The National Disability Insurance Scheme Launch Transition Agency will be operating the first stage of the scheme in five locations around the nation.
Like Medicare and universal superannuation, a smart policy to make us a fairer nation; like fair pay and the aged pension, a model of Labor's vision for Australian society.
This is the plan for 2013.
A plan to govern.
A plan to deliver for modern families.
A plan for certainty and security.
A plan to take the right decisions now to build a stronger, fairer and smarter future.
A future of shared opportunity, where those given the hardest starts in life can still rise to the greatest heights and those who work hard can still get ahead.
A future where risk is shared as well, where those hit with life's cruellest blows get the help they need.
A future in which our nation puts aside yesterday's squabbles and unites to share the work of today.
In a world of many risks, our future is not assured.
Time is not for wasting.
And so, decisions have to be made about how we use our time this year.
We must get on with the business of governing and an election must be held.
In that order.
Governing first, electioneering second.
In 2012, the patience of Australians was tried by months of boiling hot political debate, with most of it - somewhat ironically - about global warming.
In 2013, I am determined their patience is not tried again. That policies and plans are at the centre of our national discourse.
The principal concern of Australians isn't what a day in 2013 means for the politics or timing of the election campaign, but what it means for the life of the nation.
What does it mean for their job, their family, their future?
Not everything about the tenor and temperature of debate this year is in my control.
But I can act to clear away the carry-on that comes with speculation about when the election will be held.
And I can act to create an environment in which the nation's eyes are more easily focussed on the policies not the petty politics.
I can act so Australia's Parliament and Government serves their full three-year term and it is clear and certain when the election will be held.
So I today announce that later this year, I will advise the Governor-General to dissolve the House of Representatives with writs to be issued on Monday the 12th of August for an election for the House and half of the Senate, to be held on Saturday the 14th of September.
I do not do so to start the nation's longest election campaign.
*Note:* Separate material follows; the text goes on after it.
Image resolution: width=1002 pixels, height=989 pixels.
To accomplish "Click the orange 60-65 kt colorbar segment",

Quite the opposite, it should be clear to all which are the days of governing and which are the days of campaigning.
Announcing the election date now enables individuals and business, investors and consumers, to plan their year.
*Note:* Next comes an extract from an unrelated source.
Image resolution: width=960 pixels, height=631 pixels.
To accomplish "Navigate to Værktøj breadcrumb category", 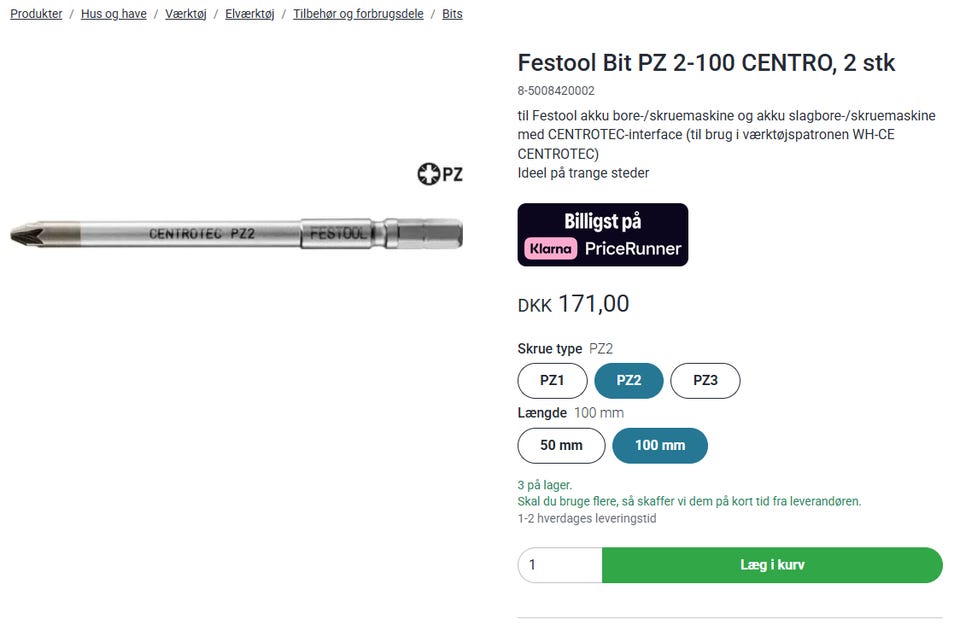I will [186, 14].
But the benefit of fixing the date now is not just the end of speculation about election timing.
It gives shape and order to the year and enables it to be one not of fevered campaigning, but of cool and reasoned deliberation.
Not a year without passion, because elections are the time in our national life when values should contend, when alternate plans can be compared and considered.
No surprises also means no excuses.
Australians aren't interested in campaigns without content, platitudes devoid of purpose.
There is now clearly the time and certainty necessary for the people and parties contesting the election to lay out their fully detailed, costed plans for the timely consideration of voters.
There's plenty for this Government to be getting on with - plenty of work to do for our nation.
I will devote the days of governing to that work and then, at the time now fixed, to asking the Australian people to endorse my plan to keep building a strong, fair, smart nation.
I'm looking forward to all of it, and I look forward to your questions about it all.